Question

6)True/False with explanations:
a.In KNN, the complexity of the model space can be tuned to account for more complex decision boundaries by decreasing K.
b.If Margin(Model 1)>Margin(Model 2) on the same data, Model 1 will perform better on unseen data.
c.Perceptron minimizes training error when the data is linearly separable.

Answer 1

6-a) In KNN, the complexity of the model space can be tuned to account for more complex decision boundaries by decreasing K.  

ANS :- TRUE

Explanation = Training a kNN classifier simply consists of determining k and preprocessing documents. If we preselect some value for k and do not preprocess it, then kNN requires no training at all. In practice, we have to perform preprocessing steps like tokenization. It makes more sense to preprocess the training documents once as part of the training phase rather than repeatedly every time we classify a new test document.

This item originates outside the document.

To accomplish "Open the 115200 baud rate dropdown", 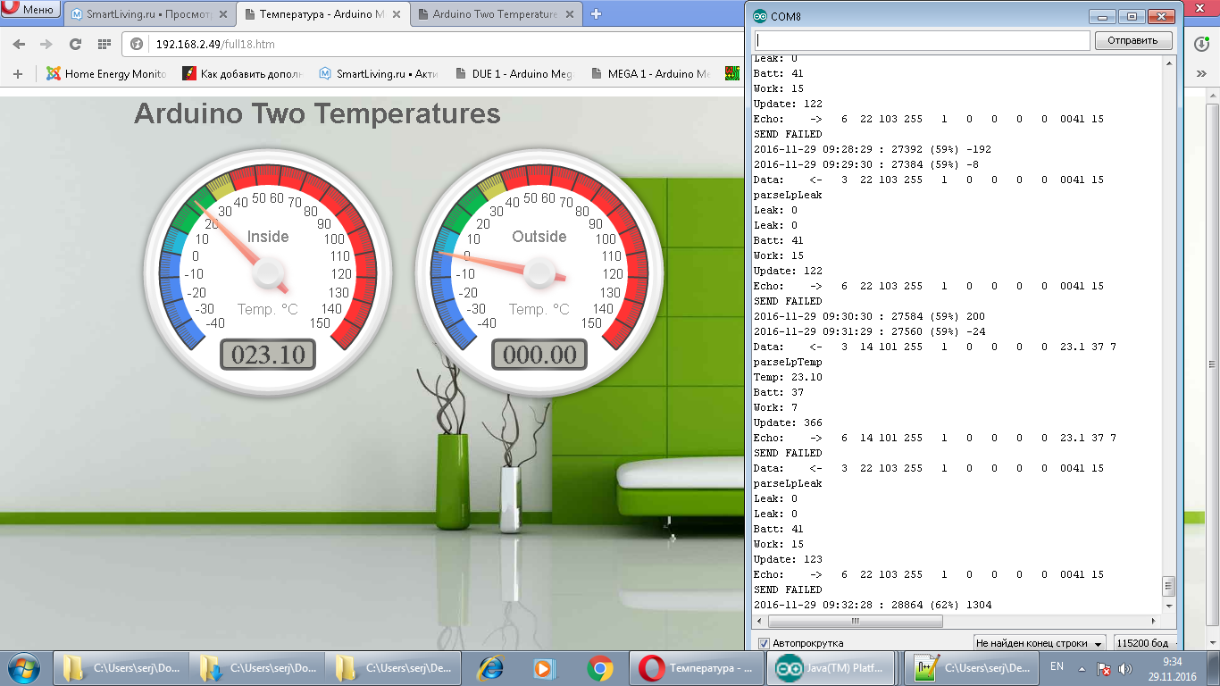I will click(1145, 643).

Test time is for kNN. It has a linear size of the training set as we need to compute the distance of each training document from the test document. Test time is independent of the number of classes J. kNN, therefore, has a potential advantage for problems with large J.

In short:

large value of K = simple model = underfit = low variance & high bias

Small vlaue of K = complex model =overfit = high variance& low bias

6-b).If Margin(Model 1)>Margin(Model 2) on the same data, Model 1 will perform better on unseen data.

ANS :- FALSE

Explanation : -

Generalisation error in statistics is generally the out-of-sample error which is the measure of how accurately a model can predict values for previously unseen data.

6-c) Perceptron minimizes training error when the data is linearly separable.

ANS:- TRUE

Explanation :-

The open (closed) positive half-space associated with the n dimensional weight vector w is the set of all points x ∈ IRn for which w·x > 0 (w · x ≥ 0). The open (closed) negative half-space associated with w is the set of all points x ∈ IRn for which w · x < 0 (w · x ≤ 0).

We omit the adjectives “closed” or “open” whenever it is clear from the context which kind of linear separation is being used. Let P and N stand for two finite sets of points in IRn which we want to separate linearly. A weight vector is sought so that the points in P belong to its associated positive half-space and the points in N to the negative half-space. The error of a perceptron with weight vector w is the number of incorrectly classified points. The learning algorithm must minimize this error function E(w). One possible strategy is to use a local greedy algorithm which works by computing the error of the perceptron for a given weight vector, looking then for a direction in weight space in which to move, and updating the weight vector by selecting new weights in the selected search direction. We can visualize this strategy by looking at its effect in weight space.